Most real-world tasks have layers of nuance that all have the potential to be miscommunicated.
Principle 1: Share Context
Share context, and share full agent traces — not just individual messages.
Copying only the original task description to subagents is not enough. In a real production system, the conversation is multi-turn, the agent has made tool calls, and any number of details could affect interpretation.
Principle 2: Actions Carry Implicit Decisions
Even when each subagent has the original context, parallel subagents cannot see what the other is doing. Their work ends up inconsistent because they operate on conflicting unstated assumptions.
Actions carry implicit decisions, and conflicting decisions carry bad results.
Principles 1 and 2 are so critical, and so rarely worth violating, that you should by default rule out any agent architecture that doesn't abide by them.
Compliant Architectures
Single-Threaded Linear Agent (recommended default)
The simplest way to follow both principles. Context is continuous. This will get you very far for the vast majority of production tasks.
Limitation: For very large tasks, context windows start to overflow.
Context Compression Agent (for truly long-duration tasks)
Introduce a dedicated LLM whose key purpose is to compress a history of actions and conversation into key details, events, and decisions. This is hard to get right — it requires investment in figuring out what information is truly key. Depending on the domain, consider fine-tuning a smaller model (something Cognition has done internally).
Real-World Examples
Claude Code Subagents
As of June 2025, Claude Code spawns subtasks but never does work in parallel with the subtask agent. The subtask agent is usually only tasked with answering a question, not writing code — because it lacks the main agent's context needed to do anything more. Running parallel subagents would produce conflicting responses. The designers of Claude Code took a purposefully simple approach.
Edit Apply Models
In 2024, a common practice was using an "edit apply model" — a small model that rewrites an entire file given a markdown explanation of desired changes, rather than having a large model output a properly formatted diff. These systems were still faulty: the small model would misinterpret instructions due to slight ambiguities. Today, edit decision-making and applying are more often done by a single model in one action.

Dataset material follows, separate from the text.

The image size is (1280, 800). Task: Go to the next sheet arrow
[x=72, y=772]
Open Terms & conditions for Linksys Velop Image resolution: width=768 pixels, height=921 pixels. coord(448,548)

The Problem with Multi-Agent Collaboration
For true parallelism, you might let decision-making agents "talk" to each other. This is what humans do when we disagree — Engineer A and Engineer B talk out a merge conflict and reach consensus. However, agents today are not able to engage in this style of long-context proactive discourse with the reliability of a single agent. Humans are efficient at communicating the most important knowledge to one another, but this efficiency requires nontrivial intelligence.
While the long-term possibilities of agent collaboration are exciting, in 2025 running multiple agents in collaboration only results in fragile systems. Decision-making becomes too dispersed and context can't be shared thoroughly enough between agents.
I personally think true multi-agent collaboration will come for free as single-threaded agents get better at communicating with humans.
Applying the Principles
Ensure your agent's every action is informed by the context of all relevant decisions made by other parts of the system. Ideally, every action would see everything else. When context windows and practical tradeoffs make this impossible, decide what level of complexity you're willing to take on for the level of reliability you're targeting.
Toward a More General Theory
These observations on context engineering are just the start of what may someday be the standard principles of building agents. At Cognition, agent building is a key frontier — internal tools and frameworks are built around these principles as a way to enforce ideas learned and relearned in production. The theories are not perfect, and flexibility and humility are required as the field advances.